A Polícia Federal e a Procuradoria-Geral da República se manifestam sobre a acusação feita por Paulo Marinho. Diz a PF:

A Polícia Federal esclareceu, em relação à matéria 'PF antecipou a Flávio Bolsonaro que Queiroz seria alvo de operação', na edição online da Folha de SP, nos dados de ontem (16/5), o que segue:

A Polícia Federal se notabilizou por sua atuação firme, isenta e imparcial no combate à criminalidade, dentro de suas atribuições legais e constitucionais.

A matéria em questão aponta a eventual atuação em fatos irregulares, de pessoa alegadamente identificada como policial federal, no bojo da denominação operação "Furna da Onça".

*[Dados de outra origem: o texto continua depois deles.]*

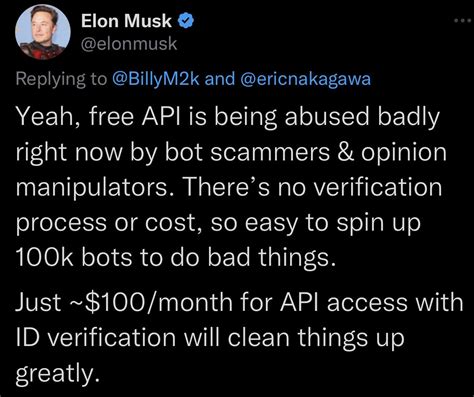Open the @elonmusk handle link
Viewport: 474px width, 397px height.
(x=129, y=44)
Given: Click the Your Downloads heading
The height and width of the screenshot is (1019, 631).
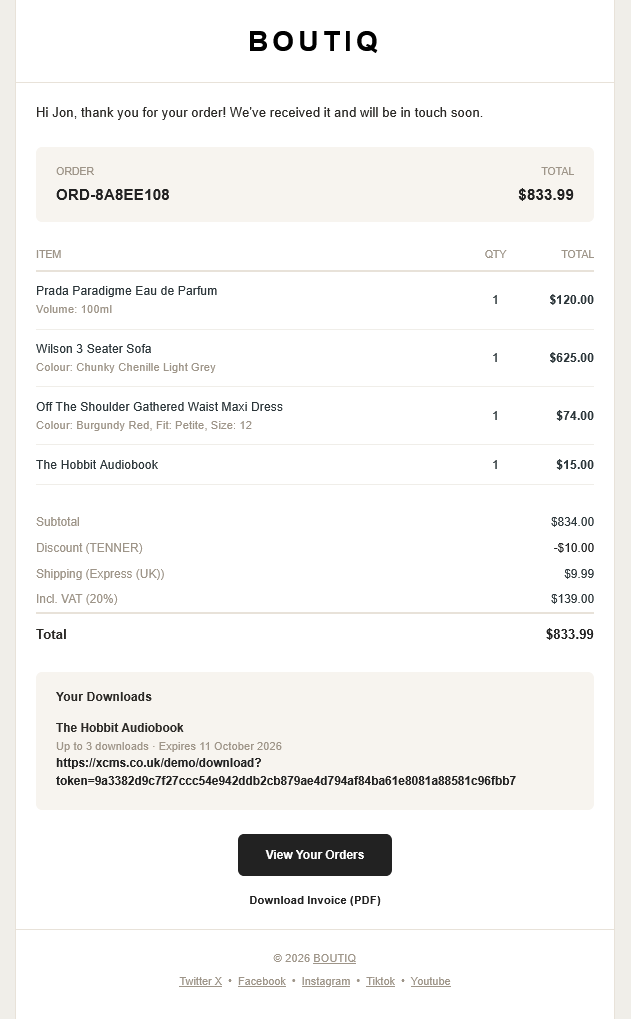Looking at the screenshot, I should (104, 697).
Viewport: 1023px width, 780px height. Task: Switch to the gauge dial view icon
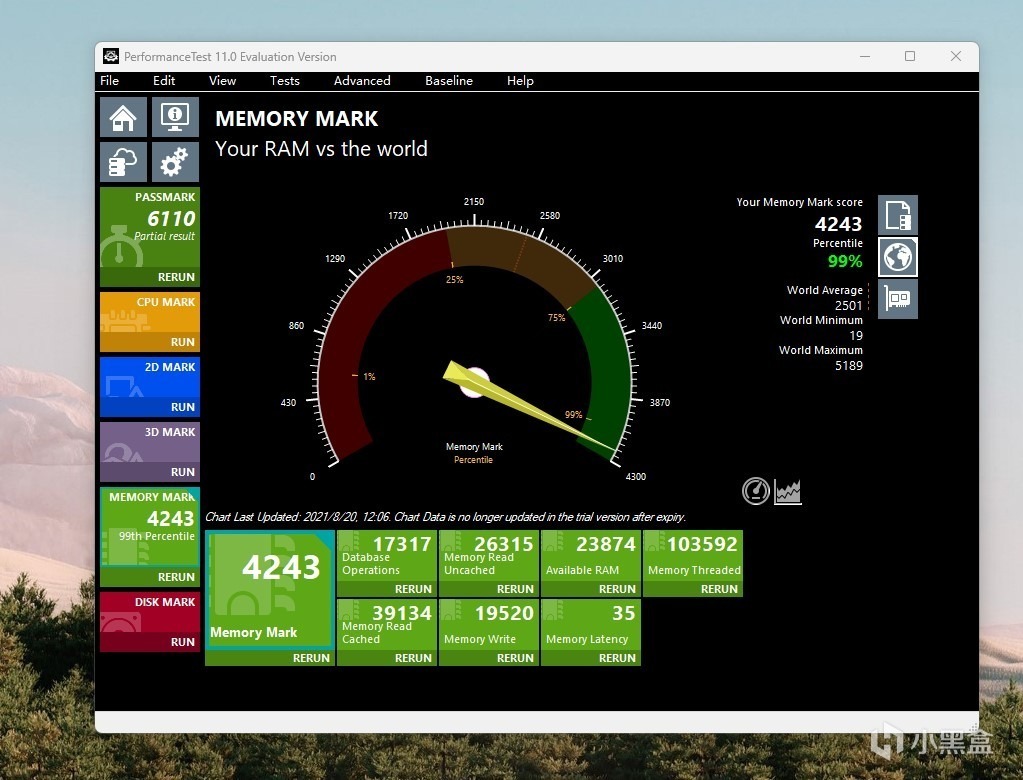click(756, 491)
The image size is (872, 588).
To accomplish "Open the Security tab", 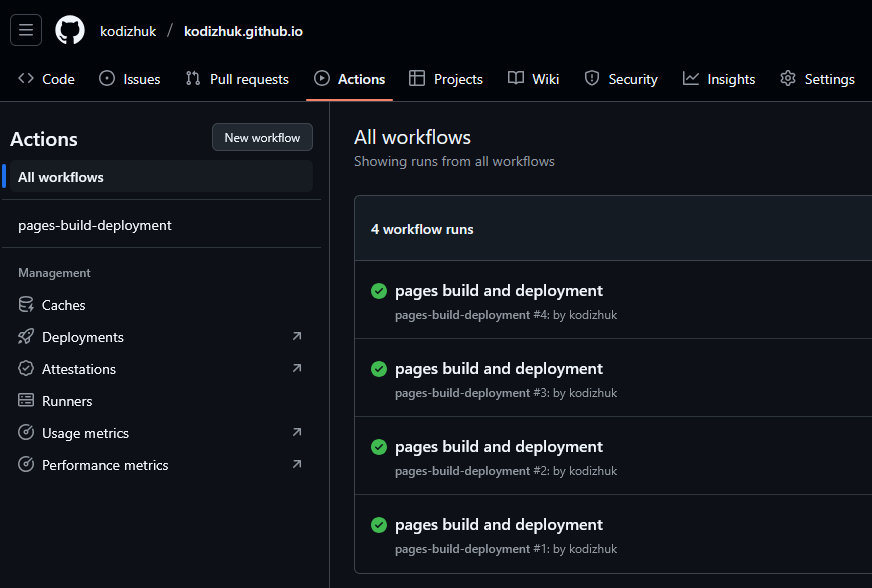I will pos(621,78).
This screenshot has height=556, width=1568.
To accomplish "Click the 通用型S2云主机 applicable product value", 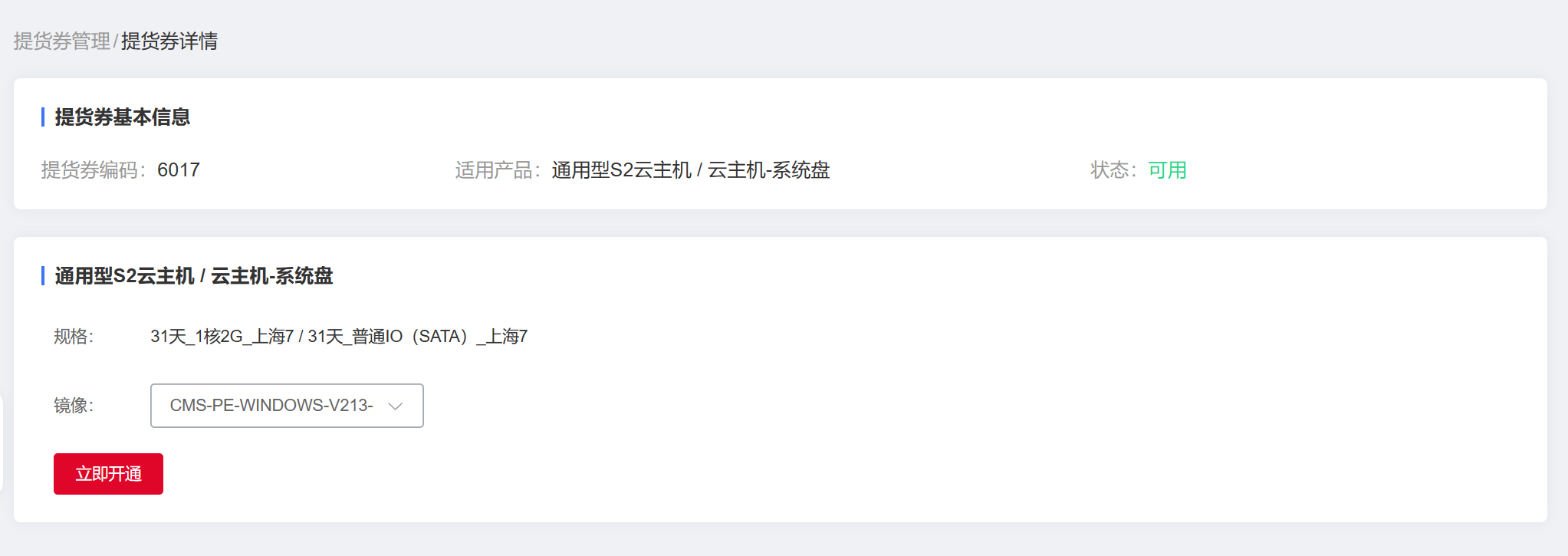I will [690, 170].
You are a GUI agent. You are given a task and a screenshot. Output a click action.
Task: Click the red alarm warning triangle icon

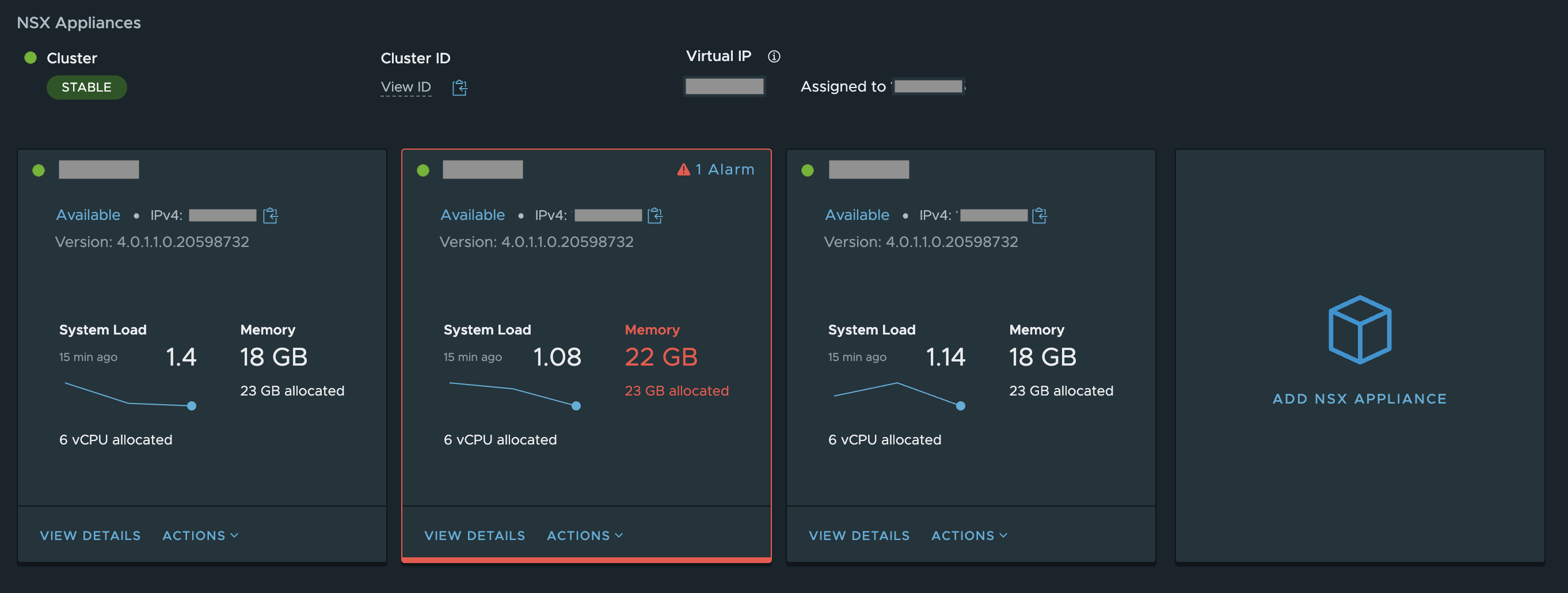[x=684, y=169]
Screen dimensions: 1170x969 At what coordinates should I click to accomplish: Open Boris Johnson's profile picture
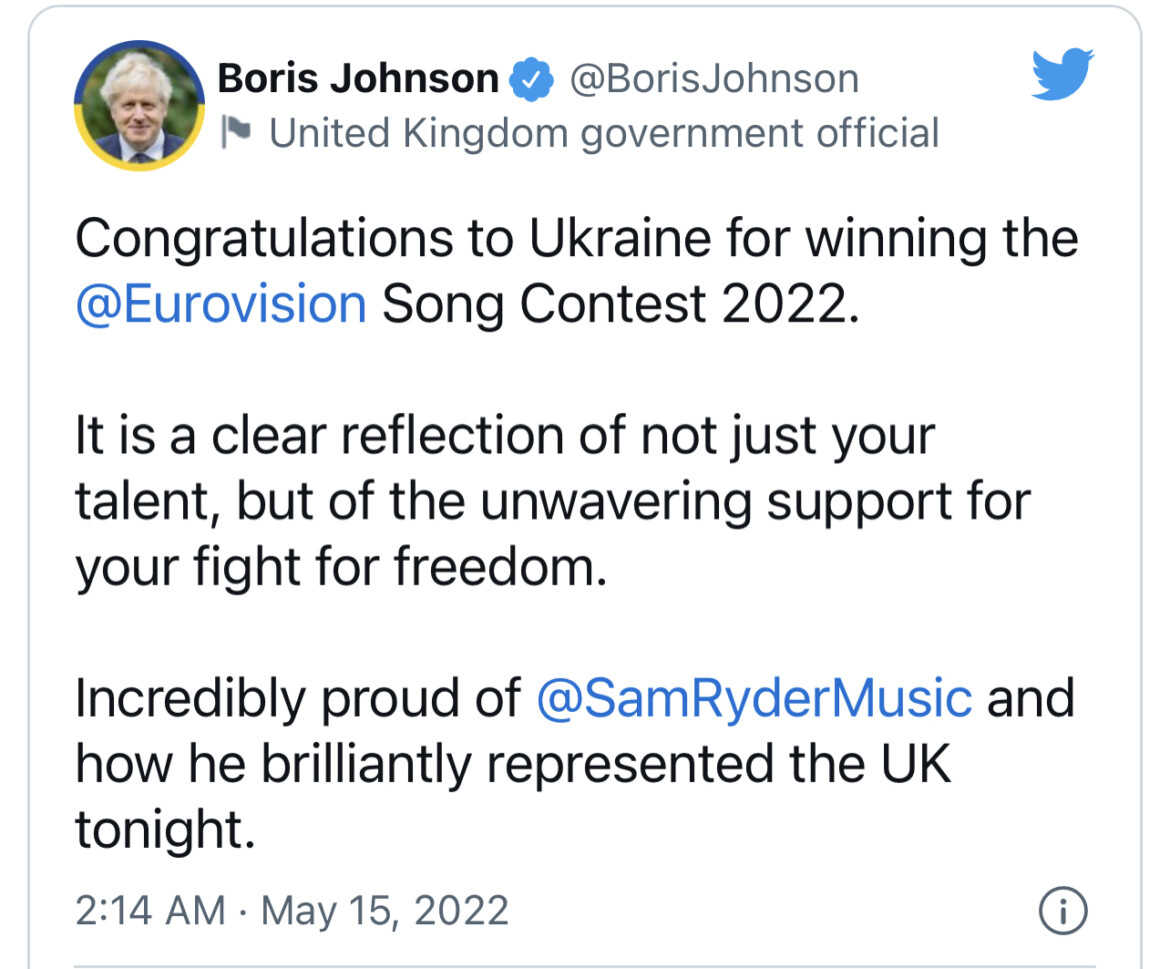(140, 105)
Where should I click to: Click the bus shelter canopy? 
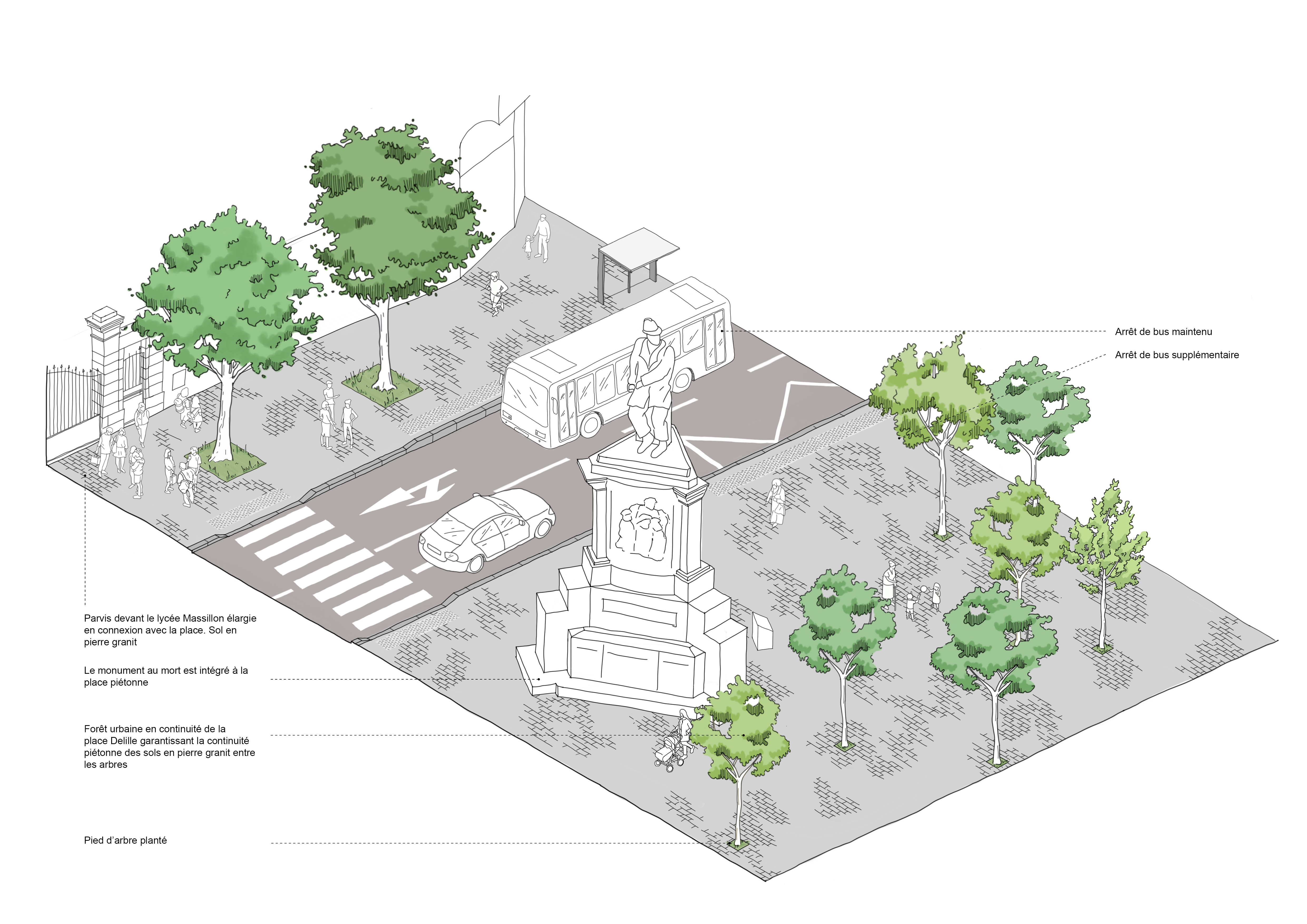coord(638,250)
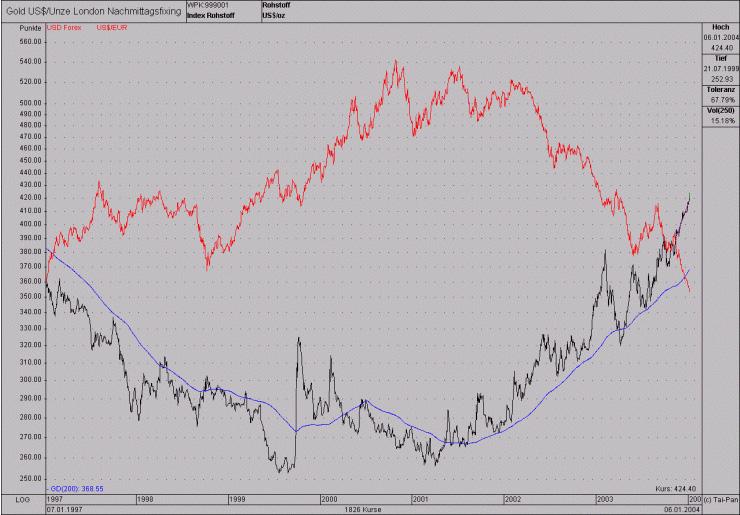Select the 2002 year marker on timeline
The image size is (740, 515).
click(513, 499)
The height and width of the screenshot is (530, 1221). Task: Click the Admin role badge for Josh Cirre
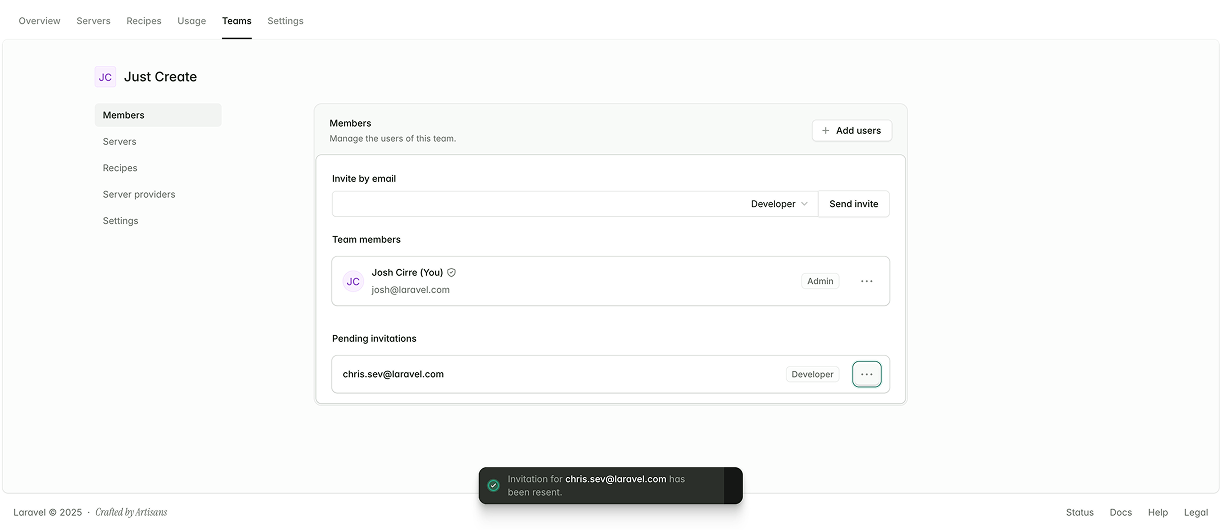[820, 282]
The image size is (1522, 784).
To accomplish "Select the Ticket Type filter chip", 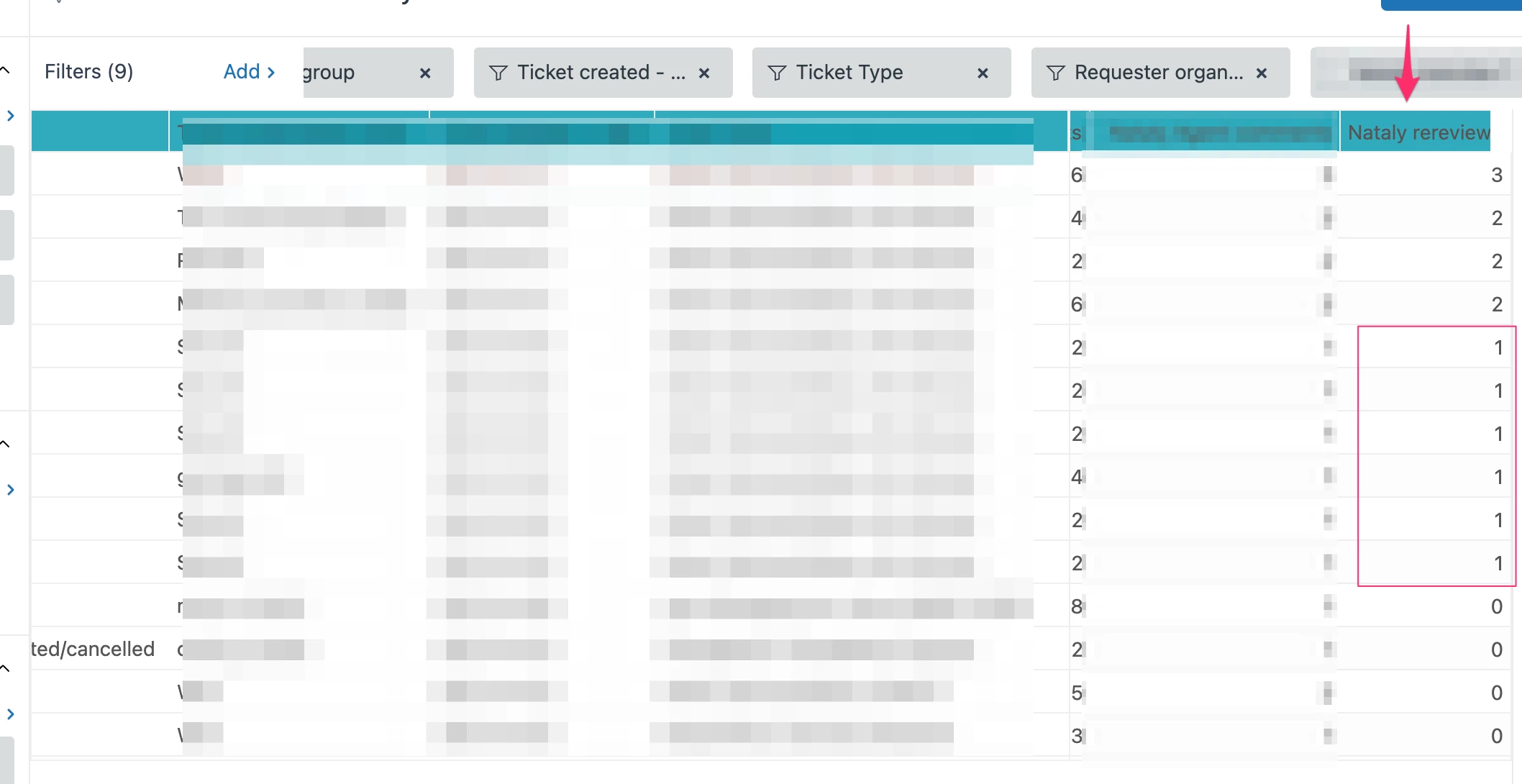I will 849,73.
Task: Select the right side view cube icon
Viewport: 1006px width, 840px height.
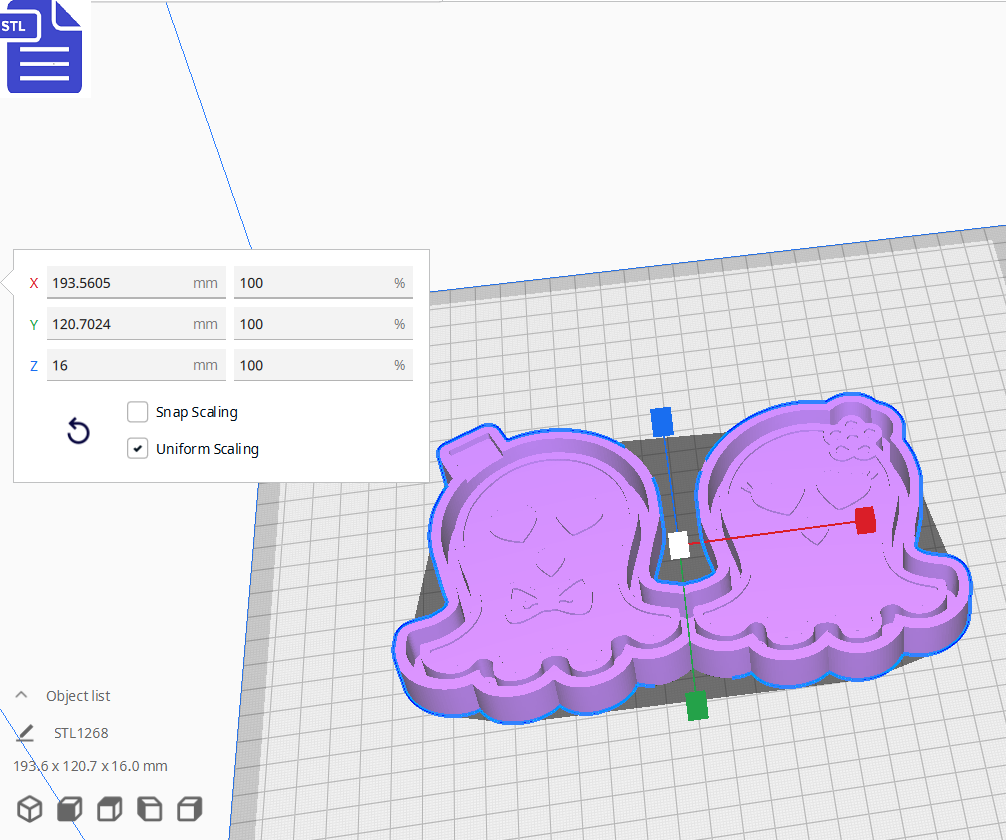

A referida operação policial foi deflagrada no Rio de Janeiro em 11/08/2018, tendo os respectivos mandados judiciais foram expedidos pelo Tribunal Regional Federal da 2° Região, por representação do Ministério Público Federal, em 31/10/2018, portanto, poucos dias úteis antes de sua deflagração.

Esclarece-se, ainda, que notícia anterior, sobre suposto vazamento de informações na operação "Furna da Onça", foi regularmente investigado pela PF através do Inquérito Policial n° 01/2019, que encontra-se relatado.

Todas as notícias de eventual desvio de conduta devem ser apuradas e, sentido nesse, foi determinada, nos dados de hoje, a instauração de novo procedimento específico para a apuração dos fatos apontados.

A Procuradoria-Geral da República, por 
sua vez, informa: "O procurador-geral da República analisará o relato junto com a equipe de procuradores que atuem em seu gabinete em matéria penal".

COMENTO

Em nome da precisão, lembro que a entrevista de Mônica Bergamo com Paulo Marinho está na edição online e impressa da Folha de S. Paulo.

A PF não deixa claro o tipo de investigação que decidiu abrir: se inquérito — pode fazê-lo por iniciativa própria, sem ser demandada pelo Ministério Público — ou um sindicância interna. Se de fato já fez alguma coisa, deve ter optado pelo segundo caminho, à espera da decisão da Procuradoria-Geral da República.

Quanto à PGR, dizer o quê? Com a mesma celeridade com que Augusto Aras anunciou que pediu autorização ao STF para abertura de inquérito — depois que Sergio Moro fez seu pronunciamento —, pode indo agora anunciar que as informações de Marinho são agregadas ao dito-cujo, dando ensejo a novas diligências.

Afinal, as afirmações feitas pelo empresário são muito mais graves do que as feitas por Moro. Elas acusam não apenas um conluio entre um braço da PF e um candidato, que se elegeu presidente, como apontar para uma interferência indevida, ainda que indireta, no próprio processo eleitoral.

Aras pode deixar de lado a modéstia. Não há tergiversação possível, sob pena se submeter a PGR ao mais arreganhado interesse político.

A entrevista de Marinho é uma espécie de fio que pode desfazer um emaranhado.